◆ Material for this task ◆
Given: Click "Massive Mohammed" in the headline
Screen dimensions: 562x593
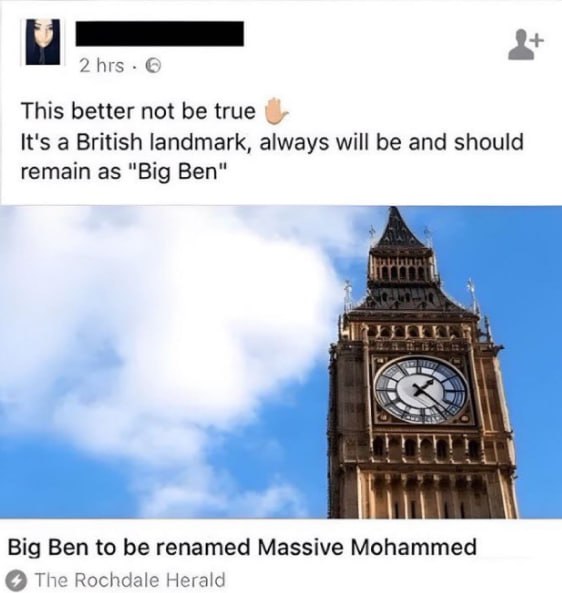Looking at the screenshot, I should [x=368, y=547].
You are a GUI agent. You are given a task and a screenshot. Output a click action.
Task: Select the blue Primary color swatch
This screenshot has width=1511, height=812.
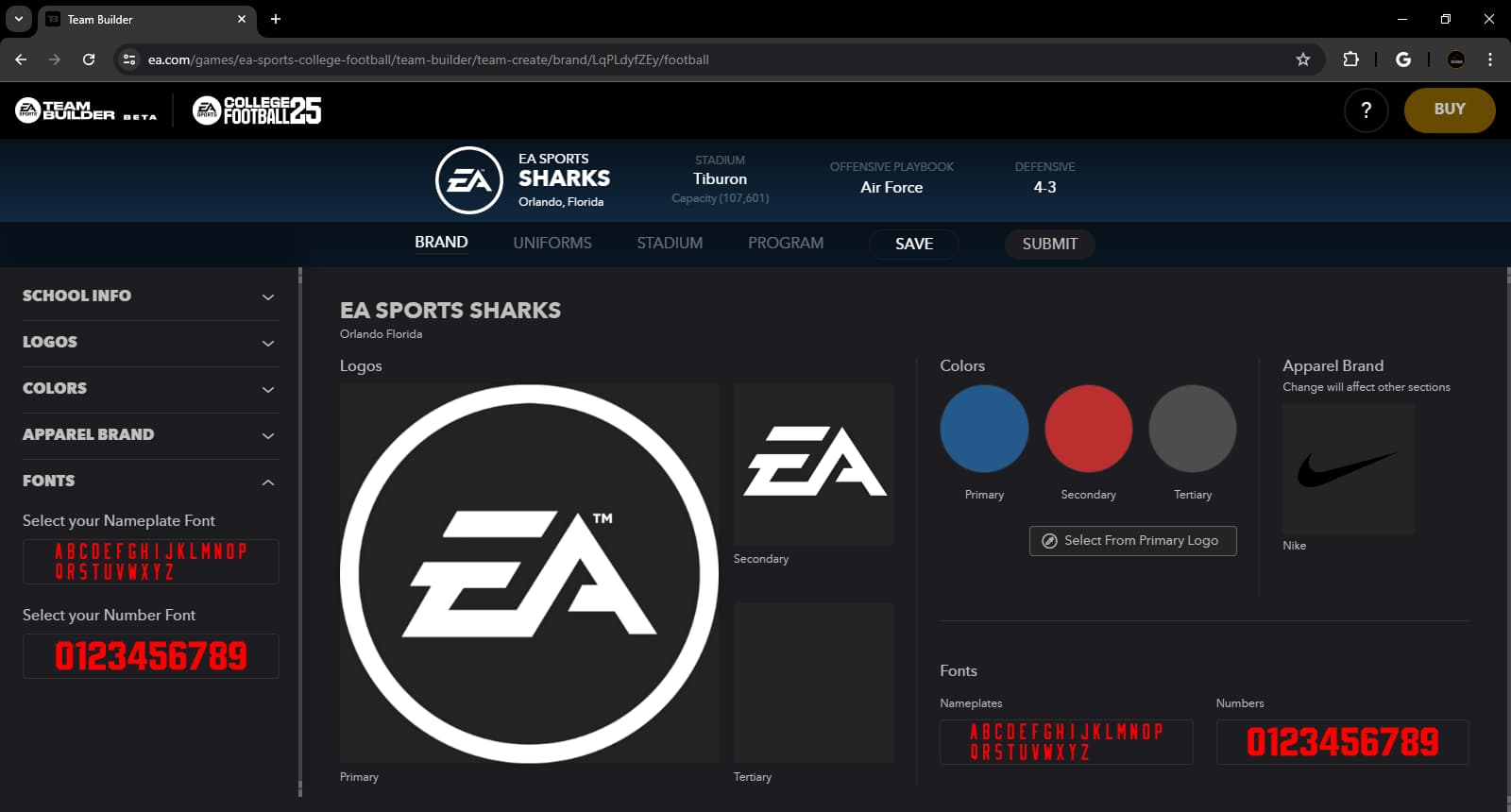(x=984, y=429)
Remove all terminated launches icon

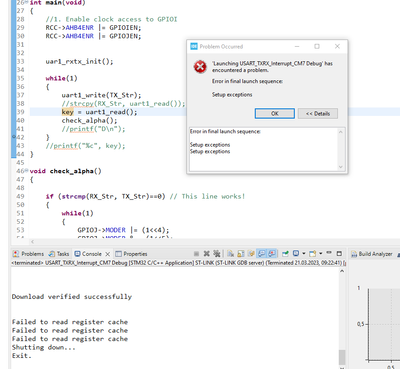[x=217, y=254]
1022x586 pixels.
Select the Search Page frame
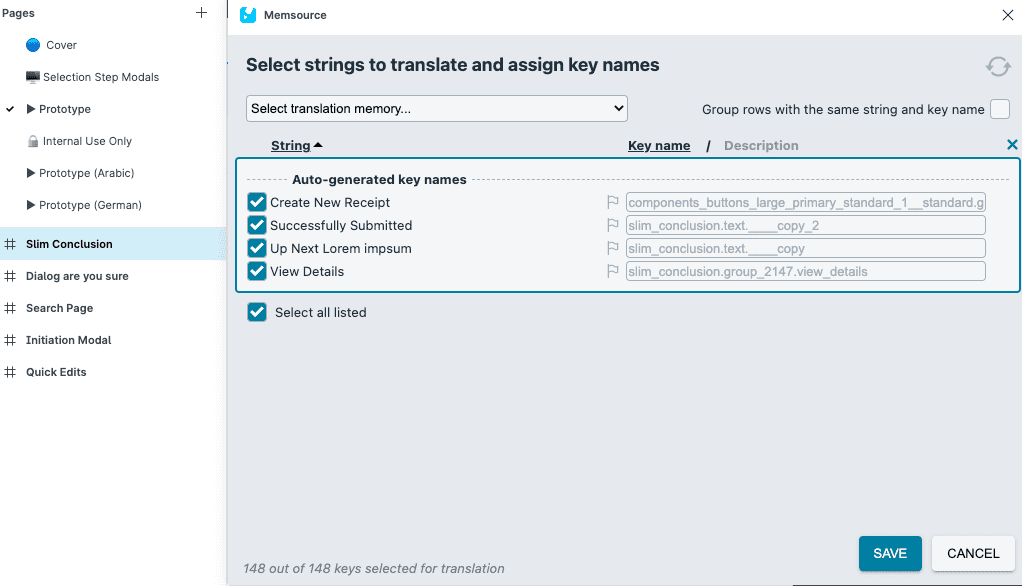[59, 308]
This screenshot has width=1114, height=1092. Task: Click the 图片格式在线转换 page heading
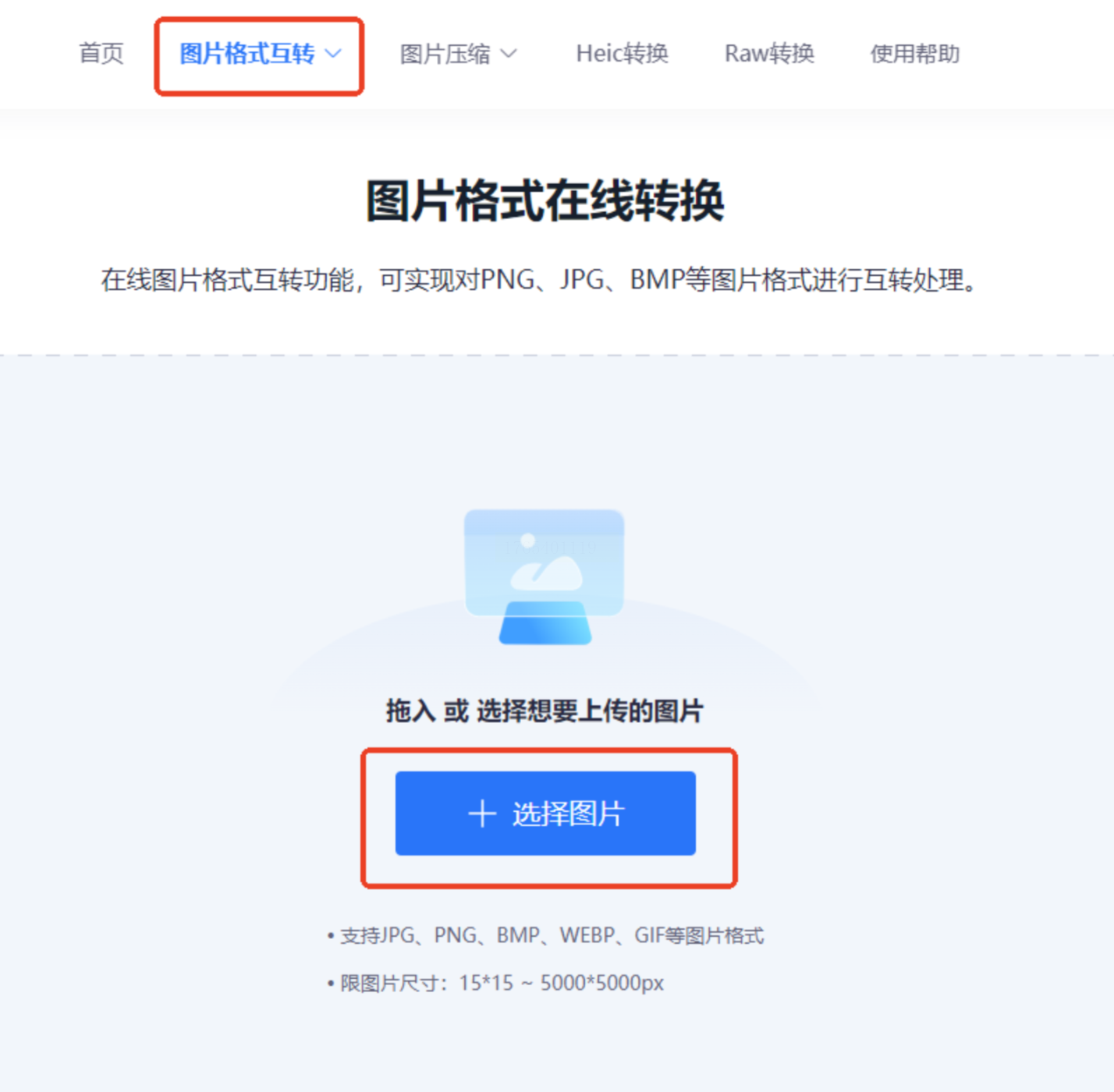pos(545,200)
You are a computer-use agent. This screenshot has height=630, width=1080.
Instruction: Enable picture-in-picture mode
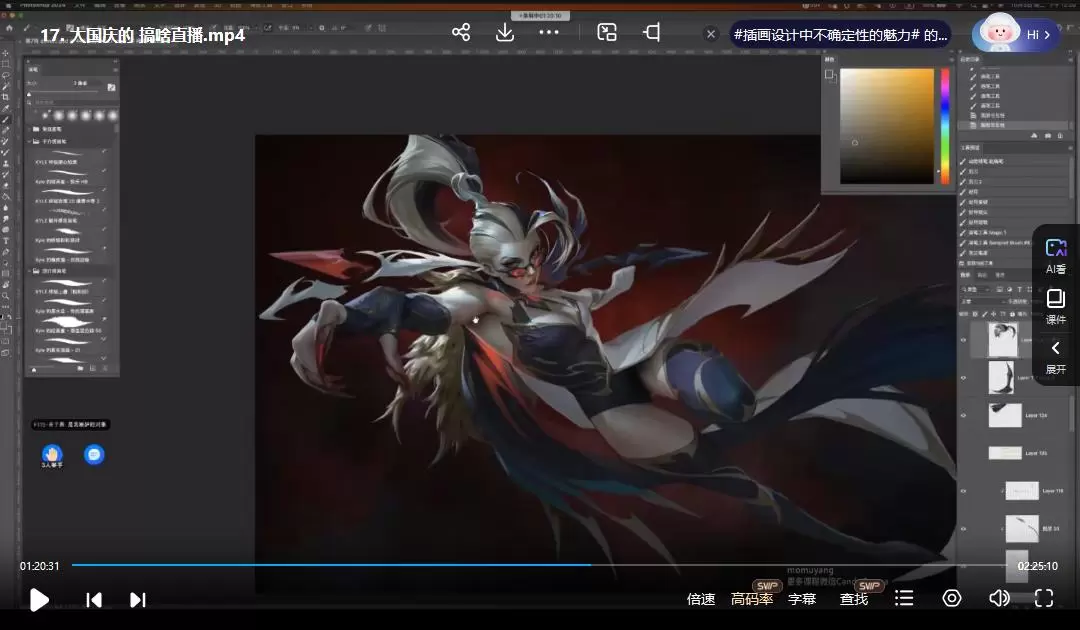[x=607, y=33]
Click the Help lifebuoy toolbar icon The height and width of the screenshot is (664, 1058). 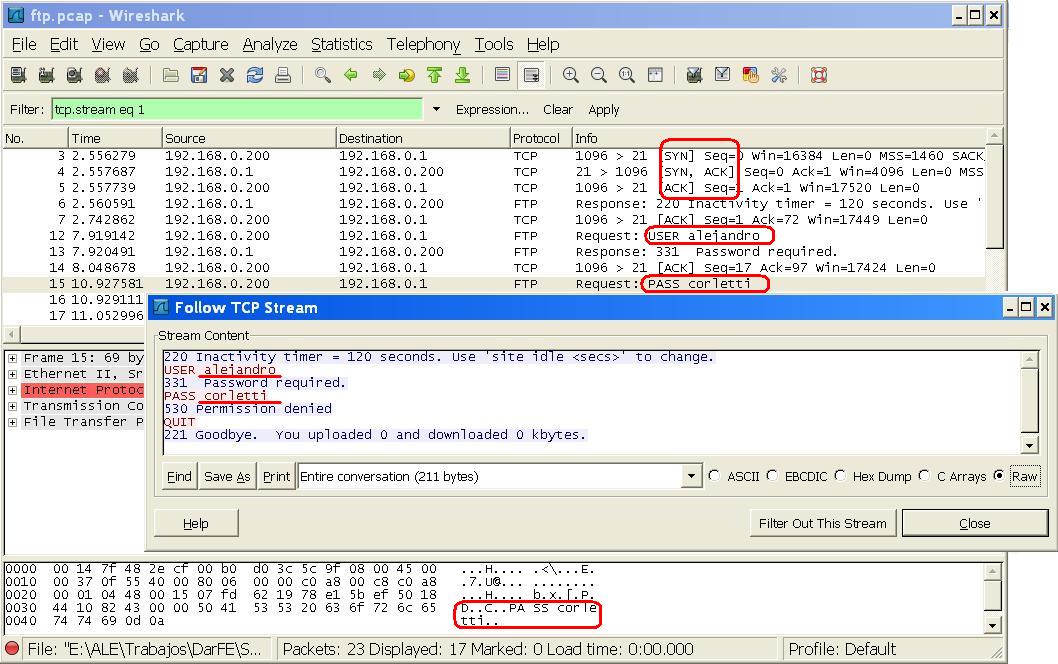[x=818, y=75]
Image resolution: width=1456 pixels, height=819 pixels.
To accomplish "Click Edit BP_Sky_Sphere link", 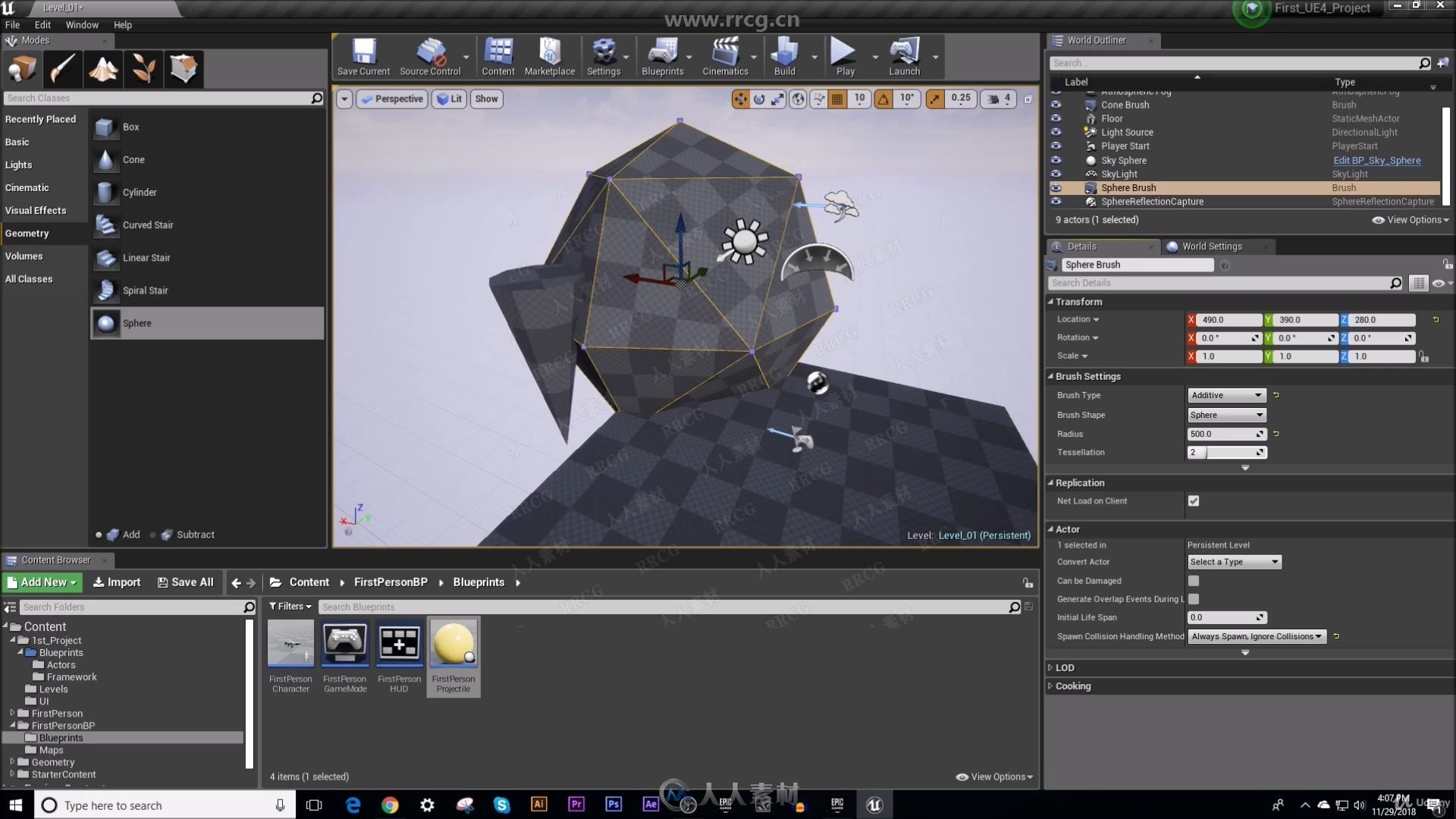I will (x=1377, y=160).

◆ Your instructions ◆
Can you arrange the lines of the listing above as a numbered list, from the line with "This screenshot has width=1114, height=1092." up to and including the line with "[x=607, y=33]", with any blank lines and all pictures left out?

◆ The solution ◆
1. This screenshot has width=1114, height=1092. Task: Click the 图片格式在线转换 page heading
2. pos(545,200)
3. You are a computer-use agent. This screenshot has height=630, width=1080.
4. Instruction: Enable picture-in-picture mode
5. [x=607, y=33]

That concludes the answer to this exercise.